» INFORMATION SHOWN:
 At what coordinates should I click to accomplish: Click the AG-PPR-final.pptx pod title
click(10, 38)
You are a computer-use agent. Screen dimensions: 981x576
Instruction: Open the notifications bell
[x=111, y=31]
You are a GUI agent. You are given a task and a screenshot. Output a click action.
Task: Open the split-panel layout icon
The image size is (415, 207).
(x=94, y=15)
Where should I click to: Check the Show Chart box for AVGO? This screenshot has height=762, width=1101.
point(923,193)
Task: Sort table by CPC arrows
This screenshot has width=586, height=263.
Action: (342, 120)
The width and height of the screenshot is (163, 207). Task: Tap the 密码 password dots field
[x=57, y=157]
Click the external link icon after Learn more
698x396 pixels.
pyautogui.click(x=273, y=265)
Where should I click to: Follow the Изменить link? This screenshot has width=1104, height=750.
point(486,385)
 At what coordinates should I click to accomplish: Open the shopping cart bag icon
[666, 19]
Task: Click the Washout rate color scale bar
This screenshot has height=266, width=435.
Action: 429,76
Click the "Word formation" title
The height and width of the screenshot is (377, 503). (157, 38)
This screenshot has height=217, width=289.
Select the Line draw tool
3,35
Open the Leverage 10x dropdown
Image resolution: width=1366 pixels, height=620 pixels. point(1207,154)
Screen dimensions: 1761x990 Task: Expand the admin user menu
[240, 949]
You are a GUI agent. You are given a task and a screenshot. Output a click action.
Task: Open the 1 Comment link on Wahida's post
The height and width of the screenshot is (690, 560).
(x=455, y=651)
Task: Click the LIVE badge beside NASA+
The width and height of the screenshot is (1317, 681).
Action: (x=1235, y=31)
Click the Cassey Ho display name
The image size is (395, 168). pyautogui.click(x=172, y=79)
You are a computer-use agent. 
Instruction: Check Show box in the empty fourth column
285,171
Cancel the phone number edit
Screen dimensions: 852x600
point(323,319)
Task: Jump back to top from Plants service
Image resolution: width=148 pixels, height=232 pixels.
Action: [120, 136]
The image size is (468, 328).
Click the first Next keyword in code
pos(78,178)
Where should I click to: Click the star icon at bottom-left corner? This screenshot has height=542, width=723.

» ASSIGNMENT: Reproduce the line that contains "Task: Click the LIVE badge beside NASA+" and each line after it through the last line of the entries above, exactly; leave out all earlier lines.

» ANSWER SECTION:
Task: Click the LIVE badge beside NASA+
The width and height of the screenshot is (1317, 681).
Action: (x=1235, y=31)
Click the Cassey Ho display name
The image size is (395, 168). pyautogui.click(x=172, y=79)
You are a computer-use agent. 
Instruction: Check Show box in the empty fourth column
285,171
Cancel the phone number edit
Screen dimensions: 852x600
point(323,319)
Task: Jump back to top from Plants service
Image resolution: width=148 pixels, height=232 pixels.
Action: [120, 136]
The image size is (468, 328).
Click the first Next keyword in code
pos(78,178)
Where should I click to: Click the star icon at bottom-left corner? This screenshot has height=542, width=723.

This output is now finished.